That doesn’t mean none of my stocks will lose value or have a bad year. But the fact that the companies I invest in have been around a long time makes me feel good about incorporating them into my retirement savings strategy.
2. It’s too volatile
Stocks are hardly a risk-free investment. In fact, near-retirees are often advised to start shifting away from stocks and loading up on bonds — which are far less vulnerable to price fluctuation — at the end of their careers to avoid taking on undue risk in their portfolios.
That said, I still believe that it’s a good idea for retirees to have about half of their assets in stocks, at least at the start of retirement. But I feel differently about Bitcoin because it’s proven to be far more volatile.

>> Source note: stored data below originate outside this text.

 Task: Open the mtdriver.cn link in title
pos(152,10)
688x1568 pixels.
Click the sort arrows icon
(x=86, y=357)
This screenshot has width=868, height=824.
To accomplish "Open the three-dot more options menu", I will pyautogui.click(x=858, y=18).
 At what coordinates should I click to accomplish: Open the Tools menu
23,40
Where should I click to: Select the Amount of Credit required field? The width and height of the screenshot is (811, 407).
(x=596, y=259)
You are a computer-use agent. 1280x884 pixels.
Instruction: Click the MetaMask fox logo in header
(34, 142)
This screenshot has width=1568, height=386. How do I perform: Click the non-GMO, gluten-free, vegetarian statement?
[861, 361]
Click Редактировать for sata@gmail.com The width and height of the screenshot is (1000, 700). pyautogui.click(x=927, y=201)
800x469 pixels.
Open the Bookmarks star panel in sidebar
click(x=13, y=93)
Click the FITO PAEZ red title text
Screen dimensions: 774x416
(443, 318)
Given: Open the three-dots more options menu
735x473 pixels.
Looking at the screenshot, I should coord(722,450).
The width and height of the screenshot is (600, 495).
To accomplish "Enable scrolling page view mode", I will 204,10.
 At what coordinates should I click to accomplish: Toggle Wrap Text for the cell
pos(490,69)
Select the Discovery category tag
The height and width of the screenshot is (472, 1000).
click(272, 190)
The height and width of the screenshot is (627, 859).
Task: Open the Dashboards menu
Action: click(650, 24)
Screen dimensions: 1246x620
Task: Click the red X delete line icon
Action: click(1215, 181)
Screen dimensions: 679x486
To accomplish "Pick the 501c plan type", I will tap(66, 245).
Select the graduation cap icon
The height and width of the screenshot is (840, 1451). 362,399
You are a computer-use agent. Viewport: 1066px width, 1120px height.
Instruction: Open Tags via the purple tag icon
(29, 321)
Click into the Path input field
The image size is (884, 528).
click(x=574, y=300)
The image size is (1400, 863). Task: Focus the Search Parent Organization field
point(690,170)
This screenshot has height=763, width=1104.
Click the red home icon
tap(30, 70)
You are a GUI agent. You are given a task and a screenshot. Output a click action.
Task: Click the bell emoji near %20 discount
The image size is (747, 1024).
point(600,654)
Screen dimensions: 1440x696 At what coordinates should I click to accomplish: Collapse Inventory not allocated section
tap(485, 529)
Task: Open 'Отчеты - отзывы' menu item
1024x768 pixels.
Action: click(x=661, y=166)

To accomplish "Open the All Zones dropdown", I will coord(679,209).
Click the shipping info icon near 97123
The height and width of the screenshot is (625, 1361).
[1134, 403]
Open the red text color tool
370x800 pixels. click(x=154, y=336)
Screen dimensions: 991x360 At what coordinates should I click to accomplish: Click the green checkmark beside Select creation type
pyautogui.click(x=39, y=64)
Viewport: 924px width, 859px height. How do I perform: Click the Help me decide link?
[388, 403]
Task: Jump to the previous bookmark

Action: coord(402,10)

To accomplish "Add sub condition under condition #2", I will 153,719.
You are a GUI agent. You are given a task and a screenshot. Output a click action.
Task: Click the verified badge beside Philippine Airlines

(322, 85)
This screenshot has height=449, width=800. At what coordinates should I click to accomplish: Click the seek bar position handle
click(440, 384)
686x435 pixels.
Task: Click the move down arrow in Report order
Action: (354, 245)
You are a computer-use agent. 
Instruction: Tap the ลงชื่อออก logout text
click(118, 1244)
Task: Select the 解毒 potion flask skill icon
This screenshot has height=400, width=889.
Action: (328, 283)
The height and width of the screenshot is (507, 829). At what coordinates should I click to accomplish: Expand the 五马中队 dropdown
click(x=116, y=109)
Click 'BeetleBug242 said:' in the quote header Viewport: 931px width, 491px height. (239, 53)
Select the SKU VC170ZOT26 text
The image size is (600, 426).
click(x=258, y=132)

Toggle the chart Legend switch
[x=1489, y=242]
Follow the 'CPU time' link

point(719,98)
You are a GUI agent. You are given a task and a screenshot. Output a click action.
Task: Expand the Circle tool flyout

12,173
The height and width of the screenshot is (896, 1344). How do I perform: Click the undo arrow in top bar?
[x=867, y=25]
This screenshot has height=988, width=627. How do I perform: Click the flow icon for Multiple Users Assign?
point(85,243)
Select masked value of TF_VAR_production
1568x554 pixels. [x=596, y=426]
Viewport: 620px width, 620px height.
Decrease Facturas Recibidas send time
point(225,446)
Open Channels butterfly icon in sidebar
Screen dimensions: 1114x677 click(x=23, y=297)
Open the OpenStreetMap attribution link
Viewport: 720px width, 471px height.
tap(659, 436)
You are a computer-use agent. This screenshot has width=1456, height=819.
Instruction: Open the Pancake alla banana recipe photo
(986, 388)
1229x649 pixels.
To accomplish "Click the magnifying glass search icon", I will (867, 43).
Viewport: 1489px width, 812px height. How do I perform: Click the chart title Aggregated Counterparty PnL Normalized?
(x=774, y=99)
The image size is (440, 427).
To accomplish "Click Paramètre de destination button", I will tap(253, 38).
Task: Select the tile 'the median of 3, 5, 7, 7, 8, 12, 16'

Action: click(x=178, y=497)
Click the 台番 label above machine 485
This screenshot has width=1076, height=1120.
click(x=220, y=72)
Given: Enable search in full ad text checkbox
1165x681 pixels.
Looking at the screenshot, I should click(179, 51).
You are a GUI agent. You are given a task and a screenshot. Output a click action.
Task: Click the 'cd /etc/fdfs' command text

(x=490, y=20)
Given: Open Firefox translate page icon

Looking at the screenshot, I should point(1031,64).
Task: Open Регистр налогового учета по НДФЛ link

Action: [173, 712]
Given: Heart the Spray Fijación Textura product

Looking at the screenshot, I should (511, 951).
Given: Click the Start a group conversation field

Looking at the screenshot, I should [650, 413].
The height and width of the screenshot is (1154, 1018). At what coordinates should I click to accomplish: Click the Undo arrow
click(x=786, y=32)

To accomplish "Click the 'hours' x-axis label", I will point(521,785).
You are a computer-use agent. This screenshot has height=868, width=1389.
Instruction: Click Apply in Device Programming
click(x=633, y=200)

3. I’m not convinced it has staying power
If Bitcoin doesn’t become a widely accepted form of payment, its value could easily plunge to the point where it’s worth nothing. Right now, it’s impossible to know whether Bitcoin will one day become as commonplace as an established currency like the U.S. dollar. But it’s not a risk I’m willing to take for my retirement.
I’m well aware that Social Security will not pay me enough money to secure the retirement I want. And for that reason, I make a point to not only sock away money in a retirement plan, but also load up on stocks in my brokerage account with the goal of holding them all the way into my senior years.